I love using the Bible offensively and self-feeding my mind and soul.  Though I expound scripture in my teaching and preaching, over recent years I have read the Bible daily and have found helpful personal edification from keeping a journal of the revelations I receive.

Rev Dr Dean Brookes

Monday, August 1, 2011

The Cost of Networking

I love my office. I love sitting in my office pumping out that next well-crafted sermon. I love sitting at my computer fleshing out that new strategy that is going to revolutionise my ministry. I love pausing in my office as I think through an idea that could really change things. 

I just love my office.

Despite this love affair, it sometimes does me more harm than good. The more I love my office, the less I want to be involved with others in my ministry area. I often view networking with other leaders as the annoying interruption in my comfortable, self-absorbed day. It is only now that I realise why this networking business often makes me feel uncomfortable. It costs me.

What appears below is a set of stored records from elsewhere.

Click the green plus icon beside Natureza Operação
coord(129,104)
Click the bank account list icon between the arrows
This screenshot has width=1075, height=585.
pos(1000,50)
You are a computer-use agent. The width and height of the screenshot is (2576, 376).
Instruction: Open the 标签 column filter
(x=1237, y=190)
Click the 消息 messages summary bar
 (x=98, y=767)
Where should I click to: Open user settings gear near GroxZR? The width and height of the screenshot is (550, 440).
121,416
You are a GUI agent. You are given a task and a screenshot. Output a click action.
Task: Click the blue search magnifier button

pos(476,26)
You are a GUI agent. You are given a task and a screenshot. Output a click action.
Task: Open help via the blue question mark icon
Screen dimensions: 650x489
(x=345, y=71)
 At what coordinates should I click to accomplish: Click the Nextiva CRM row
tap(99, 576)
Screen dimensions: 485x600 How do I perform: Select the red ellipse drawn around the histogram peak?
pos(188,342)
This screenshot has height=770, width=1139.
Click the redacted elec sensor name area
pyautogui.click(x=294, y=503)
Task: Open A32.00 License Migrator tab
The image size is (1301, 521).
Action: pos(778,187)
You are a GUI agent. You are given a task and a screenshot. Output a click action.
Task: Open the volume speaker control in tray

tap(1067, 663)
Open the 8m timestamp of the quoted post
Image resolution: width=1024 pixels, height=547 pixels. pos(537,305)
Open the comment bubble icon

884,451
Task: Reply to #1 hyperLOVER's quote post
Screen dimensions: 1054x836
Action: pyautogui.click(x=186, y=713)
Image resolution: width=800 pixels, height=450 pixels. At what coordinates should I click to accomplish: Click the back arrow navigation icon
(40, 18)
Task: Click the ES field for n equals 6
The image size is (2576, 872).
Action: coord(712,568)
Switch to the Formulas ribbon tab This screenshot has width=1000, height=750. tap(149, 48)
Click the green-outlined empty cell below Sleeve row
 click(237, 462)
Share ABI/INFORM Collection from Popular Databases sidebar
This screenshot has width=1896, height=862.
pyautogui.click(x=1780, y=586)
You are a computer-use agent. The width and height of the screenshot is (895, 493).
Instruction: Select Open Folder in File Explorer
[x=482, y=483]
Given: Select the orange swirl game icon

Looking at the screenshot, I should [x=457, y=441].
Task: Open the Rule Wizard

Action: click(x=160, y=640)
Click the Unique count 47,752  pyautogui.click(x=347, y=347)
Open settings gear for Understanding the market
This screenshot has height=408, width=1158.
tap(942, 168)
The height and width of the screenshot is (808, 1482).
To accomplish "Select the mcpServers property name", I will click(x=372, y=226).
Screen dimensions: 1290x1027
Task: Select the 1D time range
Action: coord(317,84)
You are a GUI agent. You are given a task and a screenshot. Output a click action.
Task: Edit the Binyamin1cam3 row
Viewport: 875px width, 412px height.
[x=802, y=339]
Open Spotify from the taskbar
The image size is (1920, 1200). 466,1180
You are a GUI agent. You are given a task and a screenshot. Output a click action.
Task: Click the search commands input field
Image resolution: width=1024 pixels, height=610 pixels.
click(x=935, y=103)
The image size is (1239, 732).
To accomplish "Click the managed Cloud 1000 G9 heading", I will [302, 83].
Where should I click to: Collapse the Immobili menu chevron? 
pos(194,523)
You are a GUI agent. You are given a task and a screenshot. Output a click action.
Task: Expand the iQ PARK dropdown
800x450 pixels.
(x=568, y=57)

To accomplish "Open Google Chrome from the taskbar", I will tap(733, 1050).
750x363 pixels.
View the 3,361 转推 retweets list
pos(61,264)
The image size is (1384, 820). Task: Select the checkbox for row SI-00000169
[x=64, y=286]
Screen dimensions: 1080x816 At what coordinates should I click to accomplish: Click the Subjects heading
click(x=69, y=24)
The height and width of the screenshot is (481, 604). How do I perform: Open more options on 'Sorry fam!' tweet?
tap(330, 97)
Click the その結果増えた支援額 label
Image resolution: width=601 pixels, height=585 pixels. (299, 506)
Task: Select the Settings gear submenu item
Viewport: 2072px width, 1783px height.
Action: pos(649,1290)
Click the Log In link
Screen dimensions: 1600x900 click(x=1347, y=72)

Networking costs me time. If I meet another leader for coffee, that’s at least an hour out of my day where I could be finishing off a new roster. If I meet with local youth pastors for breakfast, that’s 90 minutes that I could be spending preparing next week’s service.

Secondly, networking costs me control. Whenever I’m involved in organising an event with other youth ministries, I don’t get to make the final decision on everything. I’m only given one responsibility and kept out of making other decisions, which makes me feel less important.

Finally, networking costs me my personal beliefs. When I work with other leaders, I often need to sacrifice my perspective on various matters. I may have to give an offering talk even though my denomination doesn’t usually do that. I may have to allow worship to be done with epic lights, booming speakers and slick-dressed people on stage.

But if I step back and look from a Kingdom perspective, is 90 minutes with a local leader and a ‘Big Breakfast’ really a sacrifice of time? Who cares if I’m only in charge of wristbands at a combined event? And come on, does it really matter if there’s an offering talk or not? I mean as long as the gospel is being preached, right? As long as discipleship is still the priority. So please, stop reading this in your office and call a leader in your area for a catch-up. Organise a breakfast for your team.

Go! Get out now, before you’re tempted to marry your office chair!